Dafür müssen andere Projekte warten
So sehr ich die Vielfalt meiner Projekte liebe, so wichtig ist es auch, Prioritäten zu setzen.
Aktuell bedeutet das leider, dass meine Romance-Reihe vorerst zurückgestellt wird und wahrscheinlich erst 2027 realisiert werden kann. Alles gleichzeitig umzusetzen, würde weder den Geschichten noch mir selbst gerecht werden.
Da der Thriller vorgezogen werden musste und die Isilove-Reihe für mich und meine Leser:innen weiterhin Priorität hat, brauchte es eine bewusste Entscheidung. Solche Entscheidungen gehören ebenfalls zum Autorinnenleben dazu. Auch wenn sie manchmal schwerfallen.
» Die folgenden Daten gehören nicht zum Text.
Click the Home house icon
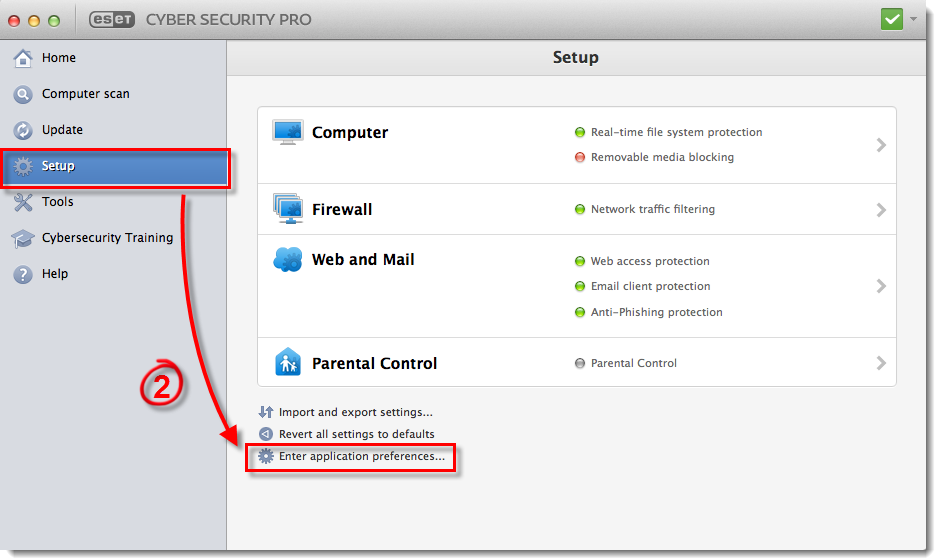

Schreiben allein reicht heute längst nicht mehr aus
Neben all den Buchprojekten darf außerdem ein Bereich nicht vergessen werden, der inzwischen genauso selbstverständlich dazugehört wie das Schreiben selbst: das Marketing.
Blogbeiträge wollen geplant und geschrieben werden. Inhalte für Instagram und Facebook entstehen parallel zum kreativen Alltag. Auch LinkedIn begleitet mich inzwischen regelmäßig als Plattform für meinen Newsletter AutorenKompass, in dem ich Einblicke in meine Arbeit teile.
TikTok hingegen habe ich aktuell etwas zurückgestellt, obwohl ich glaube, dass meine Zielgruppe dort durchaus zu finden wäre. Vielleicht ergibt sich dafür zu einem späteren Zeitpunkt mehr Raum.
Auch meine Newsletter gehören inzwischen fest zu meinem Arbeitsalltag. Wie ihr wisst versende ich drei- bis viermal im Jahr neue Einblicke, Gedanken und Updates zu meinen Projekten. Immer dann, wenn ich wirklich etwas zu erzählen habe.
Zwischen Struktur und Leidenschaft
Je mehr Projekte parallel laufen, desto wichtiger werden klare Strukturen. Gleichzeitig darf die Freude an den Geschichten nicht verloren gehen. Genau darin liegt vermutlich, nicht nur bei mir, sondern auch bei anderen Autor:innen die größte Herausforderung dieses Berufs: den Überblick zu behalten, ohne die Leidenschaft aus den Augen zu verlieren.
Denn letztlich entstehen gute Geschichten dort, wo Aufmerksamkeit, Hingabe und echte Begeisterung zusammenkommen. Deshalb verdient jedes einzelne Buchprojekt seinen eigenen Raum.